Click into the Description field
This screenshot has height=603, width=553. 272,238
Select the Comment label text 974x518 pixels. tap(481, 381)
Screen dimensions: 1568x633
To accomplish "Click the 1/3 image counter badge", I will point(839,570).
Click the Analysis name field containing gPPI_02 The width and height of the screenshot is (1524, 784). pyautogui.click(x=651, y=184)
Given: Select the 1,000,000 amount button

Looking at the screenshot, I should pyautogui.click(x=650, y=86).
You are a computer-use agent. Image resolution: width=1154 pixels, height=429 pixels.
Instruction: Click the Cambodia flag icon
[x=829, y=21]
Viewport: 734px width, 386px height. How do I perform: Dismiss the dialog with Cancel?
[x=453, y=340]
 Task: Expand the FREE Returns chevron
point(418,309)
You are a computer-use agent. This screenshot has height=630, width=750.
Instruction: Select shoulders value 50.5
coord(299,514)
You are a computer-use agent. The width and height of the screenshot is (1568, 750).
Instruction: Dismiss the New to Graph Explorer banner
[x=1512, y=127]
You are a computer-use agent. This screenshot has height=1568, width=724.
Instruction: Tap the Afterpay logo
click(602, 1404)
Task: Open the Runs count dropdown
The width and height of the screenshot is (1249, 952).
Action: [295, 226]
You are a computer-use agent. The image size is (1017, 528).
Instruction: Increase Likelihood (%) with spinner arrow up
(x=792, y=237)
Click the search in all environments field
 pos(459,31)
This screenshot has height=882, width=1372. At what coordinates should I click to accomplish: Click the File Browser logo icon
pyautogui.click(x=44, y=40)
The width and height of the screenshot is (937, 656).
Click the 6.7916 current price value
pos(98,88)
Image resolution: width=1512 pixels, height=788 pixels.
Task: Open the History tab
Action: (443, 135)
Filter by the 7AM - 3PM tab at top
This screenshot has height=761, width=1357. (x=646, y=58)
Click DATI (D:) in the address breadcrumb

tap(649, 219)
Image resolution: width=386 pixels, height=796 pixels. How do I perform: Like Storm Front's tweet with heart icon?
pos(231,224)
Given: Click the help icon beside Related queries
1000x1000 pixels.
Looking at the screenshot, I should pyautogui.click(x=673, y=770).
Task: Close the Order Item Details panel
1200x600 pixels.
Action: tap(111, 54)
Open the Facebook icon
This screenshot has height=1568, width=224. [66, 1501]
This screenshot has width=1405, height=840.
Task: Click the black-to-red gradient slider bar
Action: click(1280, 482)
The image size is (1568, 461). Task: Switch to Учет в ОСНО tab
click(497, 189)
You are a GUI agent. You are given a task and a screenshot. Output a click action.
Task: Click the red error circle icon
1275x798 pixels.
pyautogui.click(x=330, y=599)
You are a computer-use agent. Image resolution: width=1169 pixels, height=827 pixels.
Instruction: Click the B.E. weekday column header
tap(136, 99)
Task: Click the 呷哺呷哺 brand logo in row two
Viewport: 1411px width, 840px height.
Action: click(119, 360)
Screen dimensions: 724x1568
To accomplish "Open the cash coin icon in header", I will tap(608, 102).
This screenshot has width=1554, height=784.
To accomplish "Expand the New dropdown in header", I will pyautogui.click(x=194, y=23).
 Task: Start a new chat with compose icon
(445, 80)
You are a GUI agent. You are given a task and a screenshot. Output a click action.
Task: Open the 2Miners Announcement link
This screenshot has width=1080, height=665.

.....

▶ _EXERCISE PROMPT_:
Each line of the material above needs to be quoted exactly, please.

▶ _RESULT FOR THIS TASK_:
Click into the Description field
This screenshot has height=603, width=553. 272,238
Select the Comment label text 974x518 pixels. tap(481, 381)
Screen dimensions: 1568x633
To accomplish "Click the 1/3 image counter badge", I will point(839,570).
Click the Analysis name field containing gPPI_02 The width and height of the screenshot is (1524, 784). pyautogui.click(x=651, y=184)
Given: Select the 1,000,000 amount button

Looking at the screenshot, I should pyautogui.click(x=650, y=86).
You are a computer-use agent. Image resolution: width=1154 pixels, height=429 pixels.
Instruction: Click the Cambodia flag icon
[x=829, y=21]
Viewport: 734px width, 386px height. How do I perform: Dismiss the dialog with Cancel?
[x=453, y=340]
 Task: Expand the FREE Returns chevron
point(418,309)
You are a computer-use agent. This screenshot has height=630, width=750.
Instruction: Select shoulders value 50.5
coord(299,514)
You are a computer-use agent. The width and height of the screenshot is (1568, 750).
Instruction: Dismiss the New to Graph Explorer banner
[x=1512, y=127]
You are a computer-use agent. This screenshot has height=1568, width=724.
Instruction: Tap the Afterpay logo
click(602, 1404)
Task: Open the Runs count dropdown
The width and height of the screenshot is (1249, 952).
Action: [295, 226]
You are a computer-use agent. The image size is (1017, 528).
Instruction: Increase Likelihood (%) with spinner arrow up
(x=792, y=237)
Click the search in all environments field
 pos(459,31)
This screenshot has height=882, width=1372. At what coordinates should I click to accomplish: Click the File Browser logo icon
pyautogui.click(x=44, y=40)
The width and height of the screenshot is (937, 656).
Click the 6.7916 current price value
pos(98,88)
Image resolution: width=1512 pixels, height=788 pixels.
Task: Open the History tab
Action: (443, 135)
Filter by the 7AM - 3PM tab at top
This screenshot has height=761, width=1357. (x=646, y=58)
Click DATI (D:) in the address breadcrumb

tap(649, 219)
Image resolution: width=386 pixels, height=796 pixels. How do I perform: Like Storm Front's tweet with heart icon?
pos(231,224)
Given: Click the help icon beside Related queries
1000x1000 pixels.
Looking at the screenshot, I should pyautogui.click(x=673, y=770).
Task: Close the Order Item Details panel
1200x600 pixels.
Action: tap(111, 54)
Open the Facebook icon
This screenshot has height=1568, width=224. [66, 1501]
This screenshot has width=1405, height=840.
Task: Click the black-to-red gradient slider bar
Action: click(1280, 482)
The image size is (1568, 461). Task: Switch to Учет в ОСНО tab
click(497, 189)
You are a GUI agent. You are given a task and a screenshot. Output a click action.
Task: Click the red error circle icon
1275x798 pixels.
pyautogui.click(x=330, y=599)
You are a computer-use agent. Image resolution: width=1169 pixels, height=827 pixels.
Instruction: Click the B.E. weekday column header
tap(136, 99)
Task: Click the 呷哺呷哺 brand logo in row two
Viewport: 1411px width, 840px height.
Action: click(119, 360)
Screen dimensions: 724x1568
To accomplish "Open the cash coin icon in header", I will tap(608, 102).
This screenshot has width=1554, height=784.
To accomplish "Expand the New dropdown in header", I will pyautogui.click(x=194, y=23).
 Task: Start a new chat with compose icon
(445, 80)
You are a GUI agent. You are given a task and a screenshot. Output a click action.
Task: Open the 2Miners Announcement link
This screenshot has width=1080, height=665.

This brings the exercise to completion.